はじめて出会った時のことは、決して忘れない。あの頃私(K.Masami)はまだ小学生だった。帰宅しランドセルをおろしたところで、テーブルの上に置いてあるクッキーのような食べものに気付く。
親の食べかけか、はたまた私のために皿に盛っておいてくれたのか。どちらにせよ目にしたからには、食べねばなるまい。気軽な気持ちでソレをかじったところ、冗談抜きに歯が折れるかと思ったよね。
もはや凶器になるレベルでかたいソレは、北九州の人にはお馴染み『くろがね堅パン』だったのだ。いまだに、アレ以上にかたい食べものはないと思っている。がしかし、大変良い勝負をする『かたやき』という伊賀名物があることを知る。
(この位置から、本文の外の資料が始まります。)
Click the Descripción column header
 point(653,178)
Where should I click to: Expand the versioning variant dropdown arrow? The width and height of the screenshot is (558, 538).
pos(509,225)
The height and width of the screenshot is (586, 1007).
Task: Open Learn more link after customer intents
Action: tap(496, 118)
これは、食べ比べずにおれようか……!!
・木槌付きのかたやき
『かたやき』は忍菓となどとも呼ばれるようで、かつて伊賀忍者が携帯した携行食・非常食が元であるとする話があるようだ。原料は小麦粉や砂糖など、とってもシンプル。青のりやゴマをトッピングしたものがスタンダードのようである。
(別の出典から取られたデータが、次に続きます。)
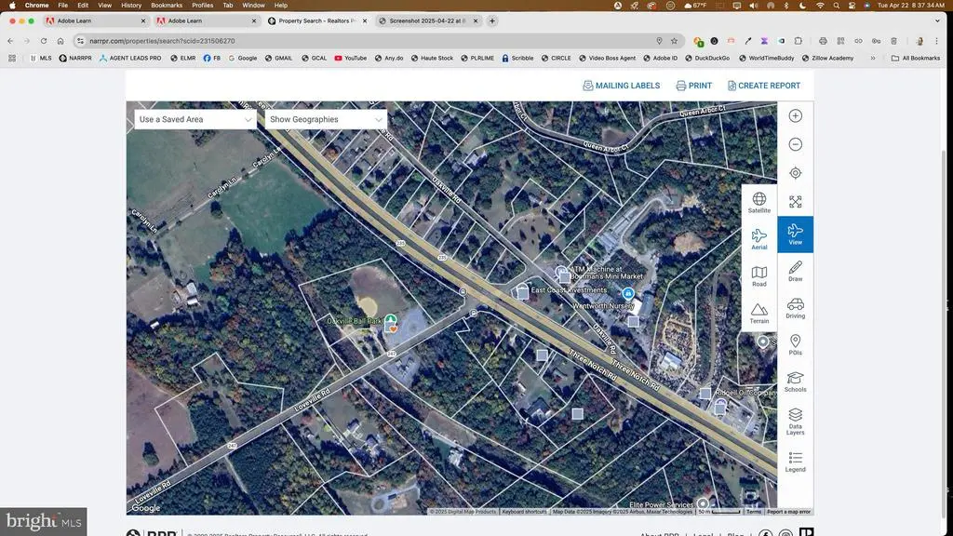Click the map zoom out minus icon
The image size is (953, 536).
[x=795, y=144]
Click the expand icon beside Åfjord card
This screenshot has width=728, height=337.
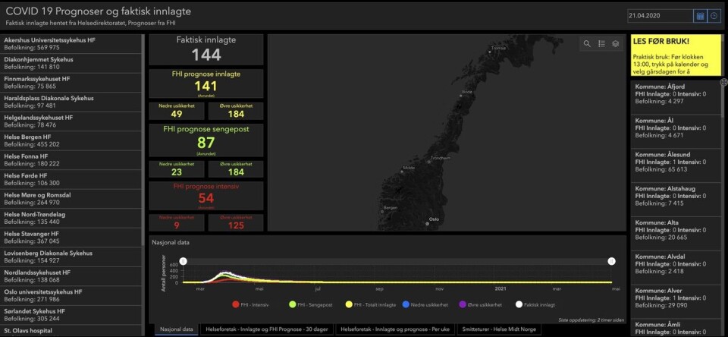(723, 82)
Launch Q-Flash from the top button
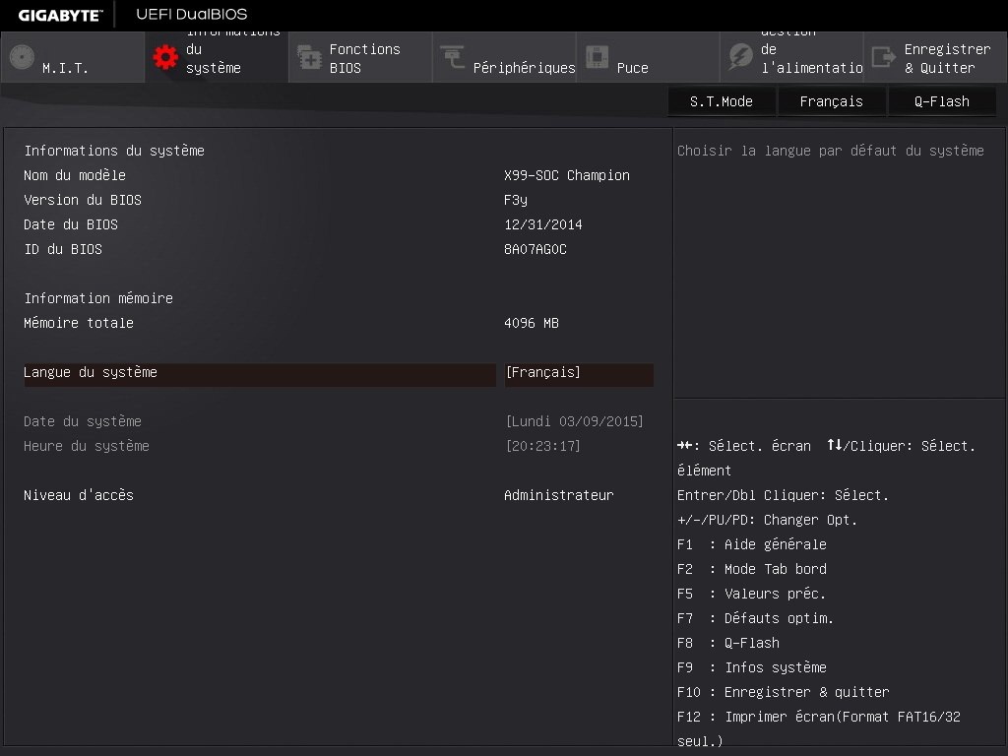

商品によっては、小さな木槌が付いているところがポイントだ。木槌で叩かねば、とてもじゃないが食べられないということだろうか。なかなかやりおる……!
対する『くろがね堅パン』も小麦粉や砂糖を原料としており、つまり素材的には両製品に大きな違いはないことがわかる。おそらく製法に、それぞれのかたさの秘密があるのだろう。
・ゴリゴリにかたい「堅パン」
まずは記者にとって馴染み深い、堅パンから食べていこう。うむうむ……相変わらずかっっったいな!! 試しに『かたやき』の木槌で叩いてみると、4つに割れた。なるほど、この木槌はなかなかに便利ではないか。
破片を口に放り込み噛むと、ゴリゴリと、およそ食べものをかみ砕く音とは思えない音が出る。味は練乳を使用しているからか、ほんのり甘めだ。かたいが、ウマい。
・軽いがかたい「かたやき」
お次は『かたやき』だ。記者がこちらを口にするのは、はじめてのこと。恐る恐る口に入れると、こちらもかっっったいじゃないか!! 手にした感じは軽く、もっと優しいものかと思いきやトンデモナイ。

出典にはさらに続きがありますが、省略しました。